> _Task description_: Only reproduce the lines from the line containing "Screen dimensions: 851x400" onward, exactly, through the final line of the data below.
Recorded data below:
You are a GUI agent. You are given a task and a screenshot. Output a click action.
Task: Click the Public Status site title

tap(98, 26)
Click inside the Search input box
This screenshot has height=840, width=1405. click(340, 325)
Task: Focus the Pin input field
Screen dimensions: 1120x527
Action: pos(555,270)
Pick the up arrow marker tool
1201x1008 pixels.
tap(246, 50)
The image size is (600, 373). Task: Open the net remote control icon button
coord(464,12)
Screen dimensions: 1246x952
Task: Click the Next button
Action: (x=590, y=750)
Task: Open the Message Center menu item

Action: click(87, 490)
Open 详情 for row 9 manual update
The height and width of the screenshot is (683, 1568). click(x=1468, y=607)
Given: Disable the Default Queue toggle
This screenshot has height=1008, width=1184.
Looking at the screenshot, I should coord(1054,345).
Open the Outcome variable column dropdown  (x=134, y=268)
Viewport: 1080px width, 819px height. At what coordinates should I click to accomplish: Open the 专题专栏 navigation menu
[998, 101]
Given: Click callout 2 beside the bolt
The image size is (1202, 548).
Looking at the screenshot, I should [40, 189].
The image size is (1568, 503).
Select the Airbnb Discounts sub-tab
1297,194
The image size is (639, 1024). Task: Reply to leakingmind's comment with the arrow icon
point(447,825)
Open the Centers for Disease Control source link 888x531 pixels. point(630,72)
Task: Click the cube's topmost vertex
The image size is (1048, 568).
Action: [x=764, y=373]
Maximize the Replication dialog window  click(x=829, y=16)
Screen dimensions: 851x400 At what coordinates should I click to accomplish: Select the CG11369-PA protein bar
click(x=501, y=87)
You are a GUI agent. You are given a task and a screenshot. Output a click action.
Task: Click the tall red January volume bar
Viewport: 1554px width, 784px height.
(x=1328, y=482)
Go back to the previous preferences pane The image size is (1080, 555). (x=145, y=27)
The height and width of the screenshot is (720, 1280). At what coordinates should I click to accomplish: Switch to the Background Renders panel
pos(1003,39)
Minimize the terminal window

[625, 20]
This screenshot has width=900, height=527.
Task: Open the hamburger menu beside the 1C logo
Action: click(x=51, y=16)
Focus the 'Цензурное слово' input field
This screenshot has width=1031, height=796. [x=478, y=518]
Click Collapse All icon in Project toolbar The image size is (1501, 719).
End of Recorded data.
> _Completed task_:
Screen dimensions: 851x400 At what coordinates should I click to accomplish: Select the CG11369-PA protein bar
click(x=501, y=87)
You are a GUI agent. You are given a task and a screenshot. Output a click action.
Task: Click the tall red January volume bar
Viewport: 1554px width, 784px height.
(x=1328, y=482)
Go back to the previous preferences pane The image size is (1080, 555). (x=145, y=27)
The height and width of the screenshot is (720, 1280). At what coordinates should I click to accomplish: Switch to the Background Renders panel
pos(1003,39)
Minimize the terminal window

[625, 20]
This screenshot has width=900, height=527.
Task: Open the hamburger menu beside the 1C logo
Action: click(x=51, y=16)
Focus the 'Цензурное слово' input field
This screenshot has width=1031, height=796. [x=478, y=518]
Click Collapse All icon in Project toolbar The image size is (1501, 719).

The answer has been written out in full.